The problem is that only a few people are actually willing to pay $400 for a painting, no matter how skillfully it is painted. So while the artist may start of this price, a year or two later they start cutting the price, $350, $300, $275, $250 Finally lets say it sells at $225, the artist keeps 60% which is $135, the materials cost the artist $41, so the artist actually made $94 for 10 hours of work, or $9.40 an hour. That is actually good in the artists eyes though, because often they end up making much less.
Most artist don’t use that formula at all
Most artist don’t even go through all those steps though, most will charge by square inch, or will ask the gallery owner what he or she thinks the piece can sell for, and then the artist just takes their cut of that without regard to the hours they put in, often this results in the artist getting $75 for a piece that cost them $41 to make, so the artist actually made $3.40 an hour.

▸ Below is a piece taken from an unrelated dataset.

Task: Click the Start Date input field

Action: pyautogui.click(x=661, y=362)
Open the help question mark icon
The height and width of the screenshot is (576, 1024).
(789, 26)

My recommendation to artists.
My recommendation to artists, and what I will start with future pieces, is to at least use, as a starting point, the formula:
(Time)(rate of labor) + cost of materials = your price before commissions
They may have to cut the price down some to make it sell, but at least they will be aware of how much they’d like to receive, and how much they absolutely MUST receive in order to not lose money, at least if you use that formula as your starting point, you will know when you start cutting down the price how much less per hour you are making, and you will know what you can’t drop below if you are going to make anything at all.
My recommendation to art collectors.
Consider buying directly from artists on their websites, at art fairs, or in their studios. If the artist doesn’t have to pay 40-60% of the price to the gallery, they are probably going to be a lot more flexible with you, the customer.
That being said, if you see the work in the gallery, don’t try to contact the artist privately and arrange for a private sale. This is unfair to the gallery owner who is paying rent to keep a gallery open so you can see the art in the first place. It is also putting the artist in a position where they are being asked to violate their deal with the gallery, because 98% of the time, they have signed a contract that disallows them from pulling a piece and selling it to you if you saw it in the gallery.
You could though, contact the artist and see if they have other pieces that are not being shown in the gallery, often this is allowed.